→ **EXTRACTED TEXT**
──────────────────────────────

Emily Logan is the first Chief Commissioner of the Irish Human Rights and Equality Commission appointed by President Michael D Higgins on 31 October 2014, following an open competition.
In June 2015, Ms Logan headed the IHREC delegation attending the 55th session of the United Nations Committee on Economic, Social and Cultural Rights in Geneva, where she presented the Commission’s assessment on the Irish State’s compliance with the International Covenant on Economic, Social and Cultural Rights.
In the decade prior to her appointment, Ms Logan served as Ireland’s first Ombudsman for Children, accounting directly to the Oireachtas. Key areas of investigation by the Ombudsman for Children’s Office during her tenure included a multi-agency review of child death and own-volition systemic investigation into state compliance with child protection policy.
In accordance with its remit as a national human rights institution for children, Ms Logan progressed the rights of children without parental care, in particular separated children, children in care and children deprived of their liberty. Over her period in the Ombudsman for Children’s Office, Ms Logan advocated an amendment to the Irish Constitution to further enhance the rights of children.

──────────────────────────────

→ **WHAT TO WORK ON**
1. Answer these questions about the profile of Emily Logan:
(a) Who appointed her Chief Commissioner, and on what date?
(b) Which session of which United Nations committee did she attend in June 2015?
(c) What role did she serve in during the decade before that appointment?
2. Write what comes next in the profile of Emily Logan, picking up after its final sentence.

[Dataset entries]

──────────────────────────────

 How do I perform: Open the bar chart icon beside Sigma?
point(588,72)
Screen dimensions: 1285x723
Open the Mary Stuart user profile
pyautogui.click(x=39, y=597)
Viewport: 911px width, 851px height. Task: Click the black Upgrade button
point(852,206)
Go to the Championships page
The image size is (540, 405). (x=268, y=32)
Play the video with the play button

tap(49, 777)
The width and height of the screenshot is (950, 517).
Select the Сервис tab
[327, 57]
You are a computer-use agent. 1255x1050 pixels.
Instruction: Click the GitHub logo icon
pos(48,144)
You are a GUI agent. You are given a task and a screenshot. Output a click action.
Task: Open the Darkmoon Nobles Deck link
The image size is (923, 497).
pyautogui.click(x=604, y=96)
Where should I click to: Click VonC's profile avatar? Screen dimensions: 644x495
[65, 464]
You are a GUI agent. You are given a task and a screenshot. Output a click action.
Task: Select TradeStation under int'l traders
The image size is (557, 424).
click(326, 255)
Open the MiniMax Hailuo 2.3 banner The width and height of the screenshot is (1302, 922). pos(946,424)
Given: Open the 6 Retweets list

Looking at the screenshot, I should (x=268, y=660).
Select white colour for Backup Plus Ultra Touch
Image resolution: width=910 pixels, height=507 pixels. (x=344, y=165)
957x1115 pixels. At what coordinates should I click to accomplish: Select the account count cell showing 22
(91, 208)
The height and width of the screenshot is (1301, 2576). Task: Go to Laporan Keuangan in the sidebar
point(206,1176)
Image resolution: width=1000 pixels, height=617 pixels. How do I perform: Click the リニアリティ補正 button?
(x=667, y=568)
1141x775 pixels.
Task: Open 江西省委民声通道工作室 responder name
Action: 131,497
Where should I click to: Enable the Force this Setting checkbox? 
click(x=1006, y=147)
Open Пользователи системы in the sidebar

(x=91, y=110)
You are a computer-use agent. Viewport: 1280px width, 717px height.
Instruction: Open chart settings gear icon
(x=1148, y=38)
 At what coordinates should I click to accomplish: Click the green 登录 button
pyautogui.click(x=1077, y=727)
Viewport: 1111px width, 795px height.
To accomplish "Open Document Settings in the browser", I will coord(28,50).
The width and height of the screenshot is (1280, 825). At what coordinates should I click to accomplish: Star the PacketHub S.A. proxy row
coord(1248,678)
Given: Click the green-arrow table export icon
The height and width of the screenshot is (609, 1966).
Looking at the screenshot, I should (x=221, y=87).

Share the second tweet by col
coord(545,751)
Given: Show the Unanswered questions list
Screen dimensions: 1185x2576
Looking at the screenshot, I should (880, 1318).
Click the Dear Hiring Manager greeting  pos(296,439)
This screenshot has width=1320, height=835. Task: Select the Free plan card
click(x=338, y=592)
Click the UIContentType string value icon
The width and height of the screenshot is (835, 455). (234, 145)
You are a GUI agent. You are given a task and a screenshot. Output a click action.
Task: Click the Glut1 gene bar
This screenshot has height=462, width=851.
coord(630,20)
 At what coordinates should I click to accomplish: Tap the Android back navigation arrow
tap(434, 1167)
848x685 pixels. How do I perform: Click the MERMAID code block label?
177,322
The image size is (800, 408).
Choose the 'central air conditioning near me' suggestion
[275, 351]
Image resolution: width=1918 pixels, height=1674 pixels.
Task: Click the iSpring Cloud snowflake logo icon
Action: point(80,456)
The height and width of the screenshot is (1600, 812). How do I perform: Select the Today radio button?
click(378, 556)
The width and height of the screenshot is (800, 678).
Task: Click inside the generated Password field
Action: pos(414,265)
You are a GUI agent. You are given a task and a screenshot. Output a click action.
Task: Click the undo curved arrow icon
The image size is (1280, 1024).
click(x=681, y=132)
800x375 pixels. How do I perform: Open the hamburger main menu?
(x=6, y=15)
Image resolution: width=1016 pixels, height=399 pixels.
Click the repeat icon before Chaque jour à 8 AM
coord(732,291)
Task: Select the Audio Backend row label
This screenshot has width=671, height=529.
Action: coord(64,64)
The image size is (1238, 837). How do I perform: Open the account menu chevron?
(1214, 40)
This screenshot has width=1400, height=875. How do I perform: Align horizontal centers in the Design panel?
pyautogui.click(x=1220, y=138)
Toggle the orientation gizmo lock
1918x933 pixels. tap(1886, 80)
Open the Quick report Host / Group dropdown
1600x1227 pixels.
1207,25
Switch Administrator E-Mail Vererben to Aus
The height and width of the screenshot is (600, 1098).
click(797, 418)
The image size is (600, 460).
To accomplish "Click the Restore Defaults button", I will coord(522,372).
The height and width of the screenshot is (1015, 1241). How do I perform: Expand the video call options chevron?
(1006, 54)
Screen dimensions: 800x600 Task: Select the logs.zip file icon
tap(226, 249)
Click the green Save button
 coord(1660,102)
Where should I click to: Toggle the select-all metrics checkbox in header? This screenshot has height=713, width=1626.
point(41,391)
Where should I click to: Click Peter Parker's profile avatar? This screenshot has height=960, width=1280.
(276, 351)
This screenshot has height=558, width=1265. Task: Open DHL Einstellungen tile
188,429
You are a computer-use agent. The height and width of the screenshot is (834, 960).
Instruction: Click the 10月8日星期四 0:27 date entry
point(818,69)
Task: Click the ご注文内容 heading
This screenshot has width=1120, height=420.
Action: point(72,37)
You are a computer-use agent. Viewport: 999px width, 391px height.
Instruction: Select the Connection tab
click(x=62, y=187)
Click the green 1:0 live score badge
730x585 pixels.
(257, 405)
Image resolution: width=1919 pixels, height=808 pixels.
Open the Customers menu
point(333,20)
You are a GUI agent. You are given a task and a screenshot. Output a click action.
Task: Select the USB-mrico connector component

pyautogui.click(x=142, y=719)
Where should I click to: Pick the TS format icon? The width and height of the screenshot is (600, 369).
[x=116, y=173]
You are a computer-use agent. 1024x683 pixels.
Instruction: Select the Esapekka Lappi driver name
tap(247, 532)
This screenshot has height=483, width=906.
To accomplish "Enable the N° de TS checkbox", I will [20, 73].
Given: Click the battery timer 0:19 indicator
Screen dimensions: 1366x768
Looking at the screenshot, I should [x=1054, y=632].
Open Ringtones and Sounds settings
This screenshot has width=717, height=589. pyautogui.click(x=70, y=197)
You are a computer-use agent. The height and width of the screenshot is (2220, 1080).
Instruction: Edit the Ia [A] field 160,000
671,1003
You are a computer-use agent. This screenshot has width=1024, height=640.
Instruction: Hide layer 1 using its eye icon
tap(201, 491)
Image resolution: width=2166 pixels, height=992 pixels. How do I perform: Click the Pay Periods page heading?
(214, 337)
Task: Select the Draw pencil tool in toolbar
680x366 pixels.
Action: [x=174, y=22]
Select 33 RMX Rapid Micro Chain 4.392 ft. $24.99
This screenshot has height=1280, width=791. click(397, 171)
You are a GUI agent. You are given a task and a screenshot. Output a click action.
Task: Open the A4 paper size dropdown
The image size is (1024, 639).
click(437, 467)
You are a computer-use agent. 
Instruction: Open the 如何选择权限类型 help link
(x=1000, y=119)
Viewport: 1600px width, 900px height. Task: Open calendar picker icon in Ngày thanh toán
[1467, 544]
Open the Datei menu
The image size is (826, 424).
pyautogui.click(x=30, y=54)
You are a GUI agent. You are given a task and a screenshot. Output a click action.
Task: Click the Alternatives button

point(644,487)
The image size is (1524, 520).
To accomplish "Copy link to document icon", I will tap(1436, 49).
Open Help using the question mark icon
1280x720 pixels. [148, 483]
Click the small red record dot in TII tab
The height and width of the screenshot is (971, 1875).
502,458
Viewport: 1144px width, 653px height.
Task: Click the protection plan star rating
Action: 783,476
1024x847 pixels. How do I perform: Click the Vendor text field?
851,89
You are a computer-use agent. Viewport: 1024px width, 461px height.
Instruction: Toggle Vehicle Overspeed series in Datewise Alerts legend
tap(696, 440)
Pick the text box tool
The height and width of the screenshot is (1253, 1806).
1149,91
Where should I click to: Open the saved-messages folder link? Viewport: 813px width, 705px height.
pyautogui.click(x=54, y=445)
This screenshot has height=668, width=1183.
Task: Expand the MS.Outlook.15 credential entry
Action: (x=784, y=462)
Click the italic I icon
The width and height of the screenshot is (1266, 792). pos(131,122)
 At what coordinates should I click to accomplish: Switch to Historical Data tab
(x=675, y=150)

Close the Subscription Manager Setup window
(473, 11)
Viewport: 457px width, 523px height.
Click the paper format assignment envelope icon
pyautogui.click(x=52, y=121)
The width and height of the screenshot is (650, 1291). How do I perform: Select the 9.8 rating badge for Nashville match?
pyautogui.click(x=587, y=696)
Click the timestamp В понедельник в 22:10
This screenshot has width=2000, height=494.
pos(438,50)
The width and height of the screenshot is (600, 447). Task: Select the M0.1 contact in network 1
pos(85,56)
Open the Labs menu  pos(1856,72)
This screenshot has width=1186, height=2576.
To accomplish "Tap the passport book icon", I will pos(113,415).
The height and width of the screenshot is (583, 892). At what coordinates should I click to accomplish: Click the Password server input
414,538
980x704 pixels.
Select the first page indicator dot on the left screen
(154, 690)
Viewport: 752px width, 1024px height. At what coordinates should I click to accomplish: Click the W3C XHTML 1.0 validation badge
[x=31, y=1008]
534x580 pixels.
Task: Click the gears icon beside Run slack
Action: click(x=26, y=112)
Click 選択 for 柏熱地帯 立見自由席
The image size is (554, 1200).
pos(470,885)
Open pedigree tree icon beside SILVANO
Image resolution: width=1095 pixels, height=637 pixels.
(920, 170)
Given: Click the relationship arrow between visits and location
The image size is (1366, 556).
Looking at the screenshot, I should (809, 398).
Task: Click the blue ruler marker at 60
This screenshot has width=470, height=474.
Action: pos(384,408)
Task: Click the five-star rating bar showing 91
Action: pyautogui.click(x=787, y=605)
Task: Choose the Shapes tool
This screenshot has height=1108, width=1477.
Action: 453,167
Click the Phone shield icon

──────────────────────────────

→ **REPLIES**
1.
(a) President Michael D Higgins appointed her on 31 October 2014.
(b) The 55th session of the United Nations Committee on Economic, Social and Cultural Rights, in Geneva.
(c) She was Ireland's first Ombudsman for Children.

2.
In 2008, she was appointed by her peers to the position of President of the European Network of Ombudsmen for Children, a network of 40 Ombudsman for Children Offices across Council of Europe member states and remained on the executive until September 2011.
In 2013 she was appointed in a personal capacity by the Minister for Justice to undertake a statutory inquiry into the taking into care of two children from two Roma families by An Garda Síochána.
She has twenty five years management experience in Ireland and the UK. For six years preceding her appointment as Ombudsman for Children, she held two senior positions in public administration: Director of Nursing at Crumlin Children’s Hospital and Director of Nursing at Tallaght Hospital, following her time as Directorate Manager in Great Ormond Street Hospital London.
In 2015, Ms Logan accepted an honorary Degree of Doctor of Laws (LLD) from National University of Ireland, Maynooth. Ms Logan graduated from Queens University with an LLM in Human Rights Law, University College Dublin with an MBA and Diploma in Mediation, and from City University London with an MSc in Psychology.